La artesanía en madera, la pintura, la música profesional, la pesca y caza artesanales a la que se dedicaban la mayoría de nuestros vecinos, nos comprometía en algunas ocasiones. Los menores –hijos y nietos- accedían con natural facilidad a los instrumentos musicales, cosa imposible para nosotros.
Los juegos infantiles generalmente centrados en la explanada de la capilla o en los huertos del interior, ocupaban nuestros tiempos de manera privilegiada. La huerta ofrecía frutos variados, a los que teníamos acceso restringido y controlado. Hasta el techo de la cocina caía un ramal de una higuera que en época de fructificación se cargaba del dulce manjar, al que dábamos rienda suelta sin límites, sin horarios, sin control. Había higos hasta el cansancio.
Algunos fines de semana, en patota con los vecinos, hacíamos caminatas hasta más allá de El Arco, con dirección al Ampay, para disfrutar de la frescura de naranjas, duraznos, higos, caña, chirimoyas, luego de ayudar en las labores de limpieza de un fundo prodigioso. Una bella época que ha impregnado un sello imborrable en nuestra memoria.
Ese hombre serio, personaje de esta semblanza era don Angelino Villar Retamozo, don Ángel, el maestro de música, el profesor y director de la banda de música del Miguel Grau, el director de la Orquesta Villar, la primera en su género que hizo historia en Abancay y cuya vigencia permanece hoy en la responsabilidad de sus hijos y nietos. Una familia de grandes músicos.
Es muy grato recordar a don Ángel, evocando su lento y firme caminar, escuchando su prolongada silbatina para llamar a sus hijos, su serenidad a la hora de los ensayos que cubría de notas de una orquesta multifacética toda la cuadra, la manzana de la residencia.
Miro imaginariamente los patios del colegio y lo veo apresurado con sus alumnos de todos los niveles, tocando marchas militares, huainos, carnavales; donde trompetas, saxos, clarinetes, tarolas, tambores, bombos, platillos, triángulos sumaban notas cada una en su preciso momento, hasta la creación de una pieza que ganaba aplausos. Otro, otro, otro…

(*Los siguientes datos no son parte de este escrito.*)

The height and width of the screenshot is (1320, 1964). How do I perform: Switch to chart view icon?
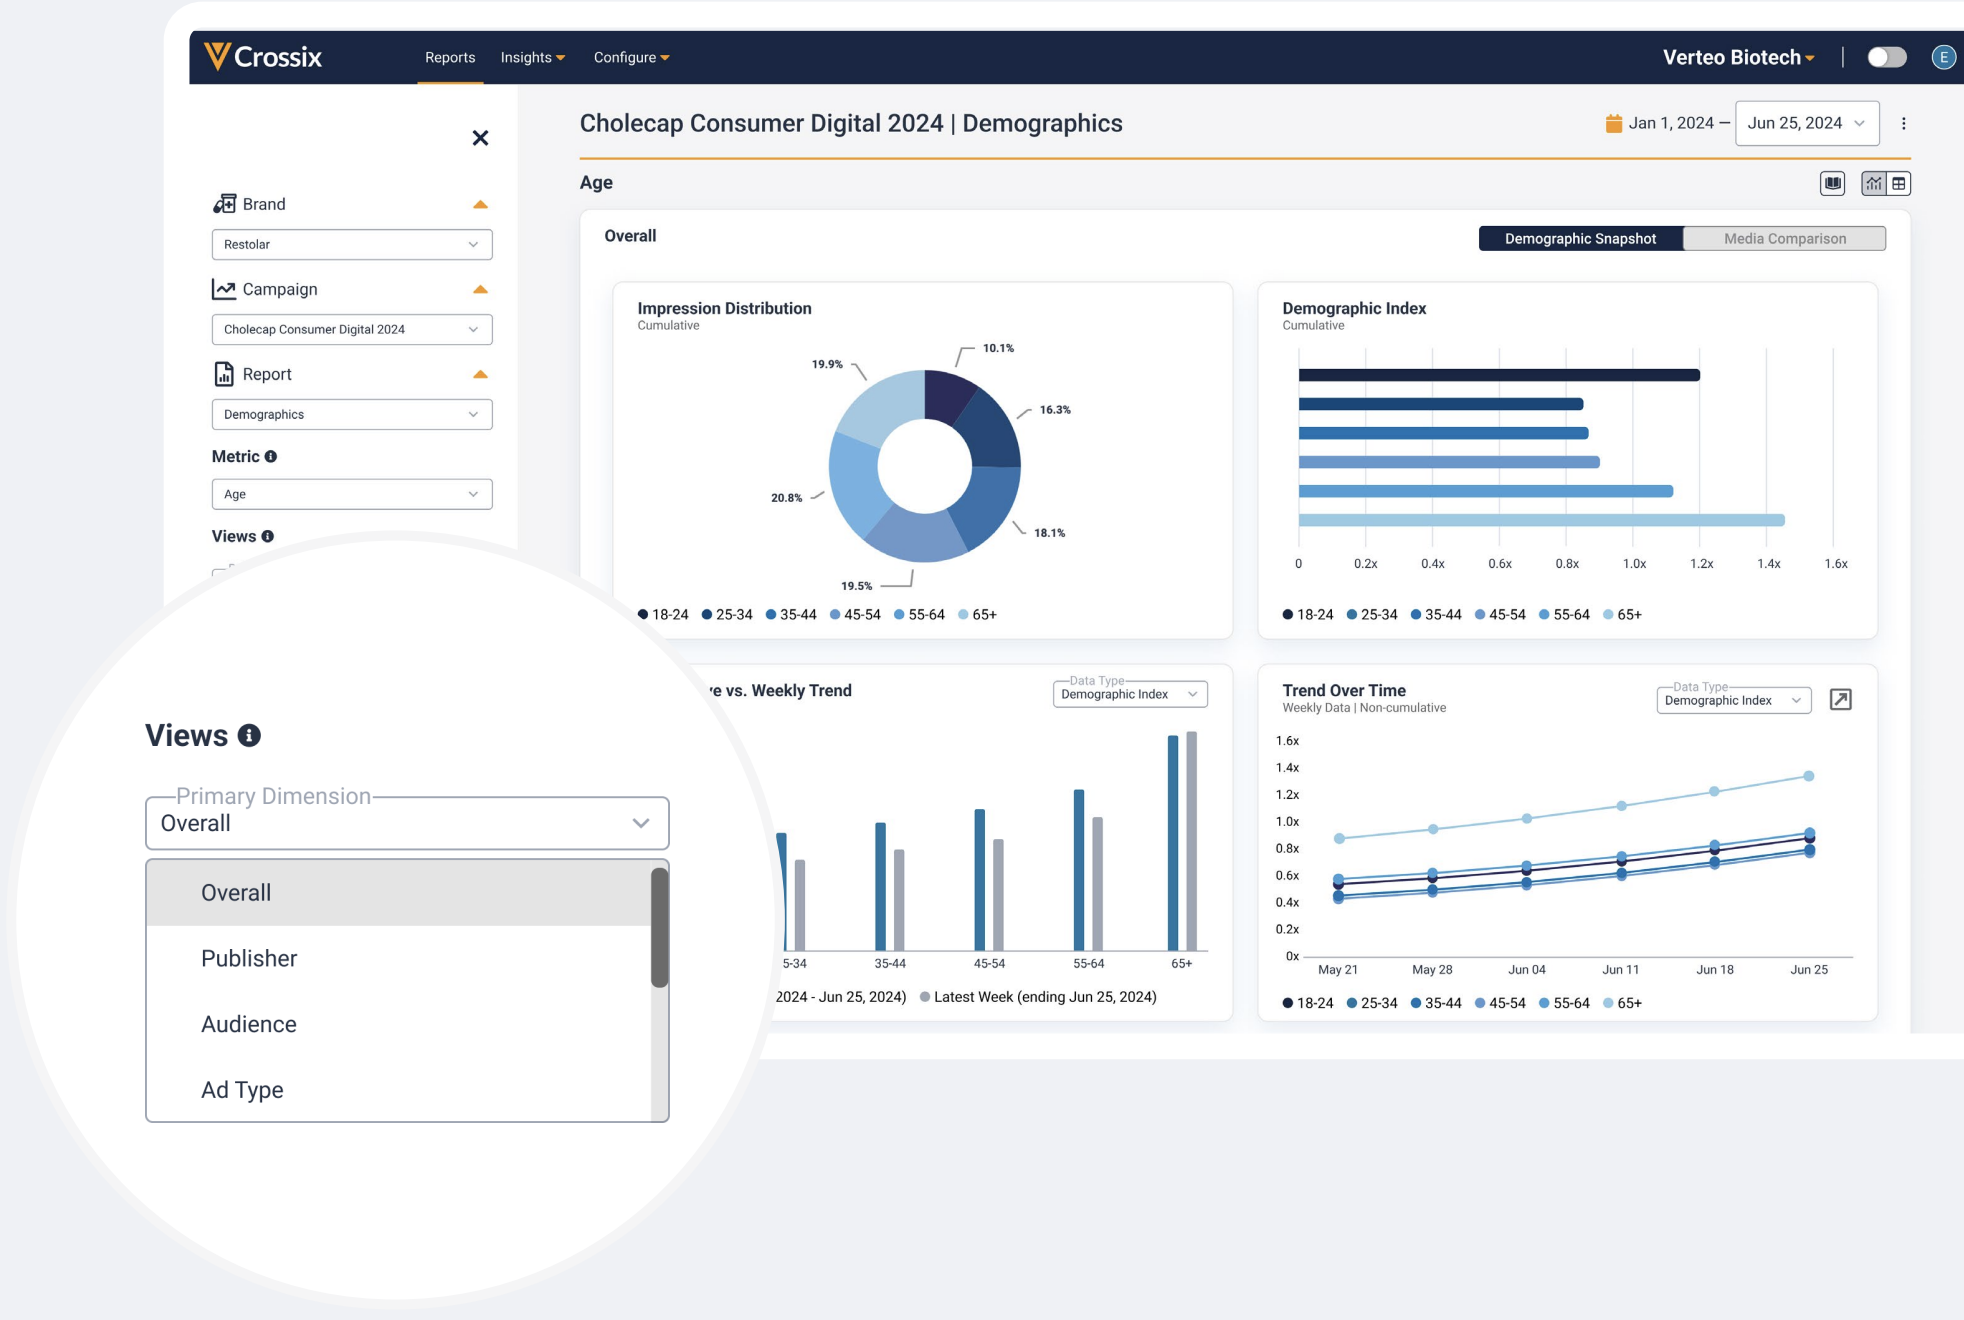1873,183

Los desfiles escolares en la avenida Arenas, plaza de Armas, con sus músicos ataviados de guantes y escarpines blancos; las fiestas del fútbol macho de la Copa Perú en el estadio El Olivo, alentando a Unión Grauina, 8 de Octubre, DEA, Bancario o ENMA la Salle, tenían su marca especial con la alegría armada por la batuta musical de Ángel Villar.
Estaba en las reuniones sociales en el Club Unión, en la Sociedad de Artesanos, en las kermeses y serenatas de aniversario de Abancay, de los distritos y de instituciones públicas y privadas; en el cementerio despidiendo en carnavales, a quienes adelantaron. Sin duda, un gran promotor de la abanquinidad, esa condición social y geográfica de la que nos enorgullecemos aquí y allá.
Lo recuerdo compartiendo en su acogedora cocina, generosas porciones de asado de venado que su yerno, el desaparecido Roberto Sauñe -amigo y yunta de mi entrañable tío, Adrián “Maki” Pereyra-, cazaba en las afueras de la ciudad. También como muchos miles de pikis, que hemos sabido gozar de sus trompos de lloque y guarango que eran bien buscados y hacían quedar en ridículo a los coloridos mochancos que se vendían en los bazares del centro de la ciudad.
Mi afecto al recuerdo de don Ángel, a quien le pedimos “música, maestro”, en el abrazo virtual a sus hijos Miguel, Saúl, Vilma, Olga (+), Nilton; su señora Celsa (+) y familiares y amistades que, al leer esta crónica, sonreirán al son de sus memorables sinfonías.